• **Your objective**
Rework the squamous blog post from "Squamous means covered with, formed" through "by Gaius Cornelius.", putting "beautiful" wherever "lovely" appears.

• **Excerpt to read**
This blog is for everyone who uses words.

The ordinary-sized words are for everyone, but the big ones are especially for children.



Sunday, 16 September 2012

Sunday Rest: Word Not To Use Today: squamous.

Squamous.

(It rhymes with famous, for those in doubt.)

I mean, eu!

Squamous means covered with, formed of, or looking like scales. It's mostly used to describe cells on the surfaces of animals' insides.

Even lovely things can be described as squamous:


Eastern Box Turtle  Terrapene carolina
This is an Eastern Box Turtle.

File:Coat of Pangolin scales.JPG
This is a coat made of scales from pangolins*. It was made in India and was a present to King George the Third of England. (The mad one.) Photo by Gaius Cornelius.

Figure 012.

• **Dataset excerpt**
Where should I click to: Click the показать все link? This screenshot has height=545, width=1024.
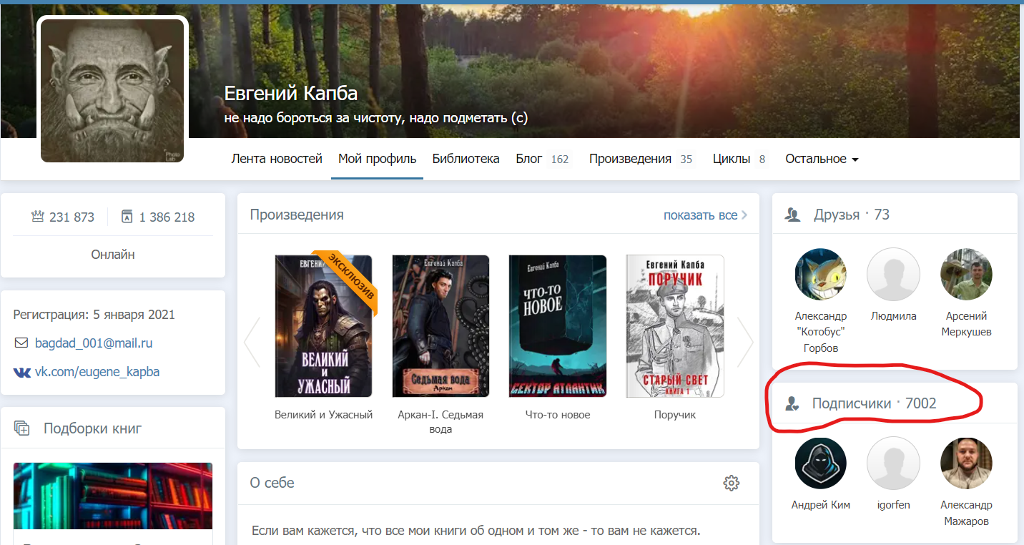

• **Right answer**
Squamous means covered with, formed of, or looking like scales. It's mostly used to describe cells on the surfaces of animals' insides.

Even beautiful things can be described as squamous:


Eastern Box Turtle  Terrapene carolina
This is an Eastern Box Turtle.

File:Coat of Pangolin scales.JPG
This is a coat made of scales from pangolins*. It was made in India and was a present to King George the Third of England. (The mad one.) Photo by Gaius Cornelius.